Venerdì della XII settimana del Tempo Ordinario

giovedì 29 giugno 2017

Benedizione dei Palli e Celebrazione Eucaristica nella Solennità dei Santi Apostoli Pietro e Paolo. Omelia del Papa



Benedizione dei Palli e Celebrazione Eucaristica nella Solennità dei Santi Apostoli Pietro e Paolo. Omelia del Papa: "Chi confessa Gesù fa come Pietro e Paolo: lo segue fino alla fine; non fino a un certo punto, ma fino alla fine, e lo segue sulla sua via, non sulle nostre vie"

Nella Solennità dei Santi Apostoli Pietro e Paolo, alle ore 9.30, in Piazza San Pietro, il Santo Padre Francesco benedice i Palli, presi dalla Confessione dell’Apostolo Pietro e destinati agli Arcivescovi Metropoliti nominati nel corso dell’anno. Il Pallio verrà poi imposto a ciascun Arcivescovo Metropolita dal Rappresentante Pontificio nella rispettiva Sede Metropolitana.

################

**Cose da fare**
• 1. Rispondi in base alla pagina sulla benedizione dei Palli:
(a) Quale data riporta la pagina?
(b) A che ora il Santo Padre benedice i Palli?
(c) Chi imporrà il Pallio a ciascun Arcivescovo Metropolita?
• 2. Trascrivi alla lettera il passo della pagina sulla benedizione dei Palli compreso tra "giovedì 29 giugno" e "rispettiva Sede Metropolitana.", estremi inclusi.
Le righe riportate qui sono materiale a sé, distinto dalla pagina.

**Dati forniti**
################

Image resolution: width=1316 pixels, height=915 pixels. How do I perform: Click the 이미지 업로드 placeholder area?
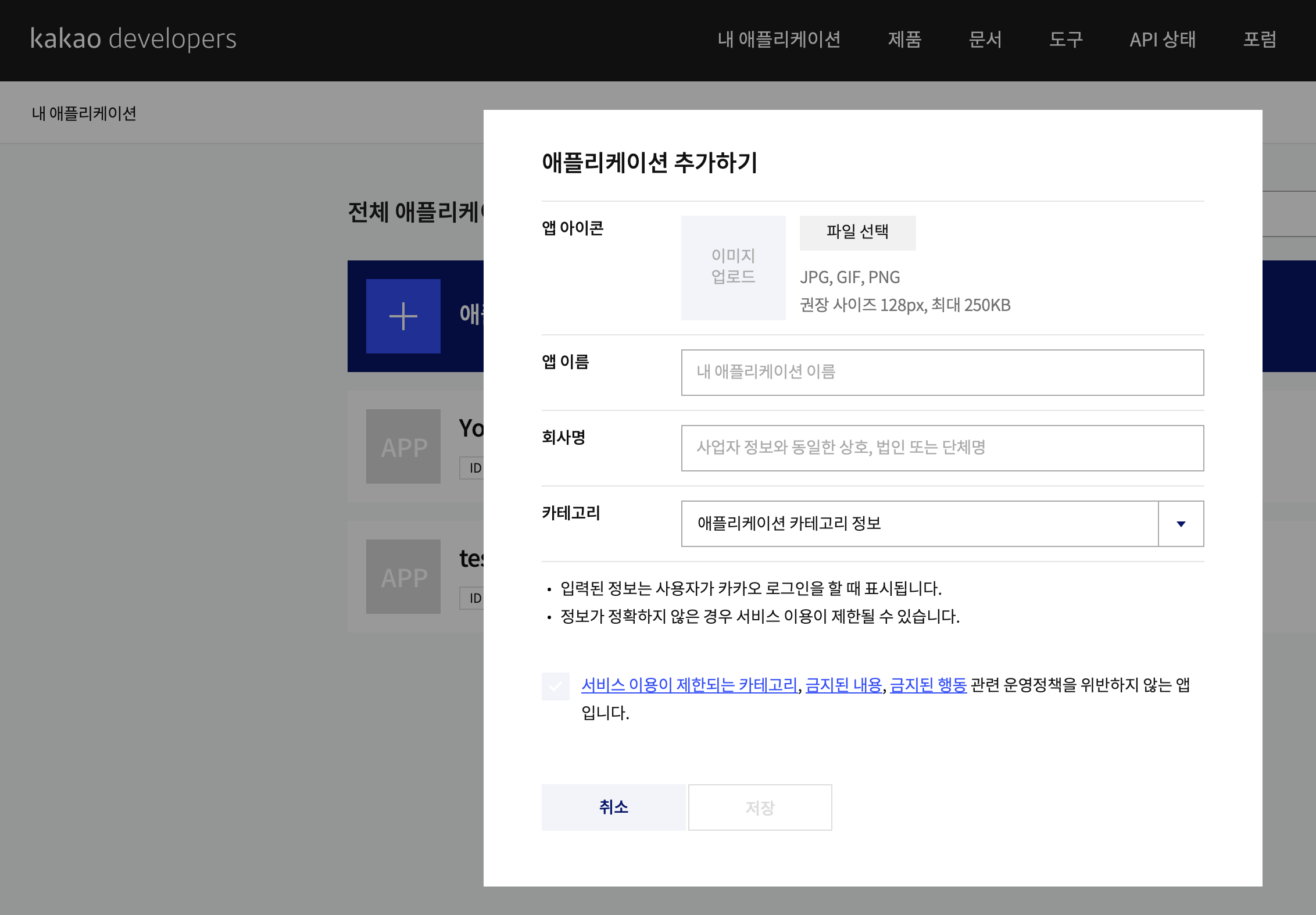pos(733,267)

################

**Problemi risolti**
• 1.
(a) Giovedì 29 giugno 2017.
(b) Alle ore 9.30.
(c) Il Rappresentante Pontificio, nella rispettiva Sede Metropolitana.

• 2.
giovedì 29 giugno 2017

Benedizione dei Palli e Celebrazione Eucaristica nella Solennità dei Santi Apostoli Pietro e Paolo. Omelia del Papa



Benedizione dei Palli e Celebrazione Eucaristica nella Solennità dei Santi Apostoli Pietro e Paolo. Omelia del Papa: "Chi confessa Gesù fa come Pietro e Paolo: lo segue fino alla fine; non fino a un certo punto, ma fino alla fine, e lo segue sulla sua via, non sulle nostre vie"

Nella Solennità dei Santi Apostoli Pietro e Paolo, alle ore 9.30, in Piazza San Pietro, il Santo Padre Francesco benedice i Palli, presi dalla Confessione dell’Apostolo Pietro e destinati agli Arcivescovi Metropoliti nominati nel corso dell’anno. Il Pallio verrà poi imposto a ciascun Arcivescovo Metropolita dal Rappresentante Pontificio nella rispettiva Sede Metropolitana.